Queen Marie, a British princess by birth, would have considered a British marriage for Ileana as a major coup for the family. The princess was linked to the King Boris III of Bulgaria, Crown Prince Umberto of Italy, Prince Heinrich of Schaumburg-Lippe, and the Prince of the Asturias. It was said that the Princess truly loved Alfonso (whose mother, Ena, was Queen Marie's first cousin), but his hemophilia put a damper on the relationship.
In January 1930, Ileana became engaged to Count Alexander von Hochberg. The count, who was known as Lexel, was one of three sons of the British-born Princess Daisy of Pless, who was one of Queen Marie's best friends. The wedding was scheduled for mid-February, but soon the papers were filled with reports that the engagement would soon be broken, and by early March, the official announcement was made: there would be no wedding between Ileana and Lexel. The heart-broken princess was taken to Egypt by her mother, where Queen Marie told her why the marriage could not take place. Lexel was gay, and when he was sixteen, he had been involved in a homosexual scandal. In May 1930, Ileana met the count for one last time, and they would never meet again.
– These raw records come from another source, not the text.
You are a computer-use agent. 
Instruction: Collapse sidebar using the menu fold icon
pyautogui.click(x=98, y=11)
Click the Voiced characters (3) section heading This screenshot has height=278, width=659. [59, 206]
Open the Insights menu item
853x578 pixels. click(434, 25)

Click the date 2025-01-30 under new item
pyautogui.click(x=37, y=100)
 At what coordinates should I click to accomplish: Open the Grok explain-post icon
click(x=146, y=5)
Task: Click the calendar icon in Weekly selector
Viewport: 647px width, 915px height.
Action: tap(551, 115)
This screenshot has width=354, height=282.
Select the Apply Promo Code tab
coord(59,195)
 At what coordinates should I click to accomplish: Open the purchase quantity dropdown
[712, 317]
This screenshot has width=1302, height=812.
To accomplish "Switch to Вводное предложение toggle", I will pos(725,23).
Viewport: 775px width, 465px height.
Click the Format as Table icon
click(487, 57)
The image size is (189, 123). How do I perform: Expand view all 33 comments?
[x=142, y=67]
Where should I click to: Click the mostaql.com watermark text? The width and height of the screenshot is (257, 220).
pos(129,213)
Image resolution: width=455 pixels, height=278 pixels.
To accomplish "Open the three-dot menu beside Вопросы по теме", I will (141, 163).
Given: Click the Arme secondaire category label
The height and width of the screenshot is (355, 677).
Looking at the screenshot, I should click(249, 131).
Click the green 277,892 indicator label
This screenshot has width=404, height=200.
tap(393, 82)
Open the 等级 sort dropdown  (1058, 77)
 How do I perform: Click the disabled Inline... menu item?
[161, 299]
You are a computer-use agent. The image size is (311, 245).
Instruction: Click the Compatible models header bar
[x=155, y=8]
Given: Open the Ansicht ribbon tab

But this was in all in the past now. A year had passed, and Ileana was now the bride-to-be of an impecunious archduke of Austria, a member of the Tuscan branch, a pilot with no real career plans -- and little money in the bank. It was hardly the grand marriage that Marie had wanted for her daughter.
More than ten thousand tourists poured into Sinaia to witness the festivities.
In the evening, Ileana, who wore a white and gold lace gown, was "cheered wildly" when she came out on the balcony. She was accompanied by other members of the Roumanian royal family. She responded to the crowd's cheers "Love live Ileana, child of the people," with a smile and a wave.